*Aim 1*
Using the passage about Purim, say whether each statement agrees with it: (a) Esther had not seen the King for more than a month when she learned of Haman's plan; (b) Esther joined the King's harem of her own free will; (c) according to the Talmud, Mordechai and Esther were husband and wife before she was taken to the harem. For each statement, answer yes or no and quote the deciding words of the passage.
*Aim 2*
Carry on the passage about Purim from the point where it ends.

*Provided passage*
* * * * * * * * *
From nursery school, this is how the story of Purim has been told to us by well-meaning educators: gorgeous young Esther, blessed to have won an empire-wide beauty contest to become the new Queen of Persia, lives in wedded bliss with the King. As soon as a threat is levelled against her people, she manages to sweet-talk her husband, Achashverosh, to nullify the plan. And they all live happily ever after.

I apologise in advance if I’m spoiling a childhood dream. A thorough reading of the Book of Esther, aided by the commentary found in Talmud Megillah, shows each of the statements in the above paragraph to be untrue. Esther was neither young, gorgeous, nor happy. She was dragged, against her will, to join the King’s harem. Though she secured the role of spouse, she still lived a miserable double life, and had to vie for the monarch’s attention against many rivals.

By the time she heard of Haman’s evil plan, she hadn’t seen the King for more than a month. And here’s a little challenge: for an audience with the King, you need to be invited. Nobody, even Achashverosh’s wife, simply marches into the throne room and says, “Howzit!”, as Mordechai expected Esther to do. Trespassers are executed!

Esther’s approach to the King could only have disastrous consequences for her. At worst, she would lose her life for her breach of royal protocol. At best, the King would extend his golden sceptre to her, signifying forgiveness for her breach (which, as we all know, is what happened). This outcome would actually be far from pretty. But first let me introduce you to another fact you are unlikely to have been taught by your nursery – or even primary – school teacher.

As per the Talmud, prior to her abduction to the harem, Mordechai and Esther were husband and wife. For years, she lived a double life, halachically married to one man while prisoner to another’s whims. Yet, from the moment she volunteered to approach the King and seduce him into saving her people, her marriage to Mordechai would have to end by Jewish law (which tragically is precisely what happened).
* * * * * * * * *
*Provided data*
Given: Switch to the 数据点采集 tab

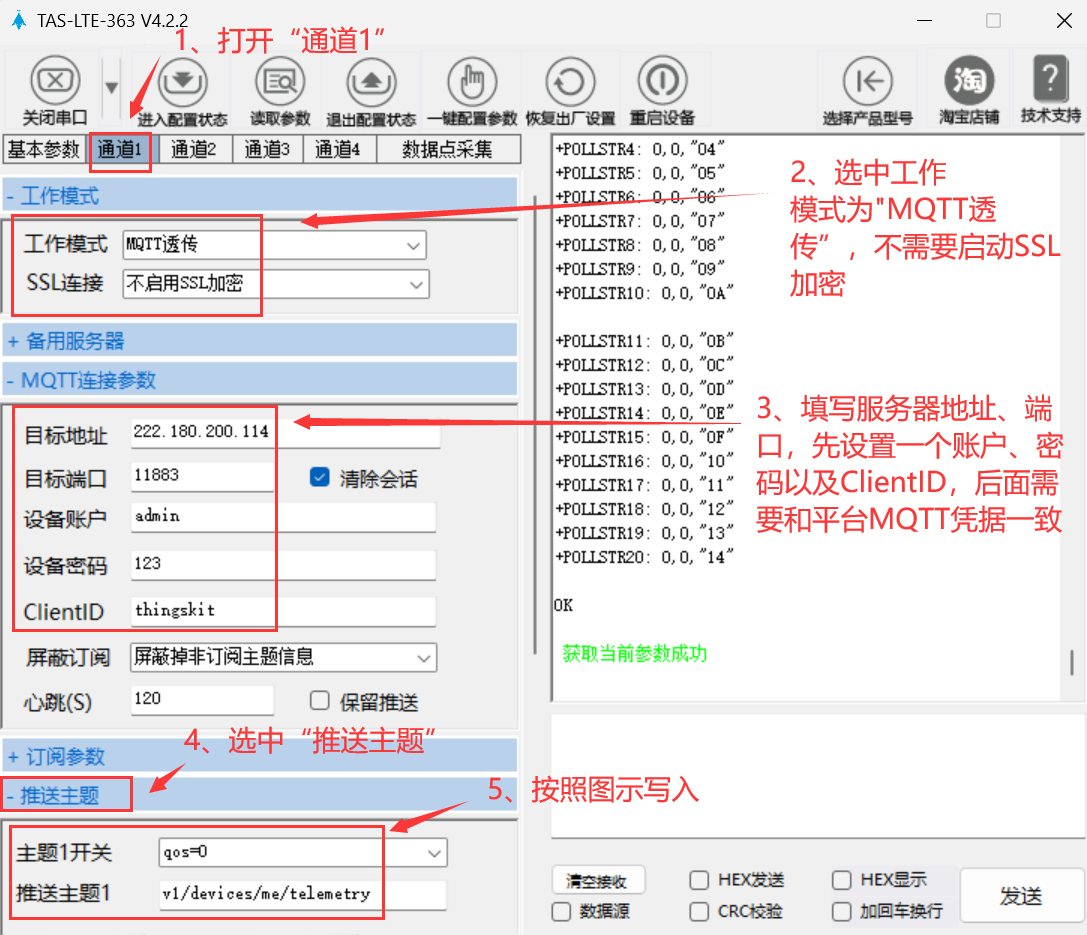Looking at the screenshot, I should coord(447,150).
* * * * * * * * *
*Expected output 1*
(a) Yes: "By the time she heard of Haman’s evil plan, she hadn’t seen the King for more than a month."
(b) No: "She was dragged, against her will, to join the King’s harem."
(c) Yes: "As per the Talmud, prior to her abduction to the harem, Mordechai and Esther were husband and wife."

*Expected output 2*
Mordechai’s request of Esther was to make an ultimate sacrifice for both of them. It involved pain and deprivation for individuals for the sake of the entire nation. A sacrifice Esther took upon herself, with the famous words, “Thus I will come to the King, contrary to the law, and if I perish, I perish.” (Esther, Chapter 4). A verse heavily loaded with double meaning. “Contrary to the law” – Persia’s or G-d’s? “I perish, I perish” – in this world or in the world to come.

The past year has been no fairy tale, just like the Purim story. But these magic stories often involve villains and heroes. Here the parallel applies.

The hero and heroine of Purim are Mordechai and Esther, a couple prepared to make huge personal sacrifices (hers far greater than his, of course) for the benefit of a community.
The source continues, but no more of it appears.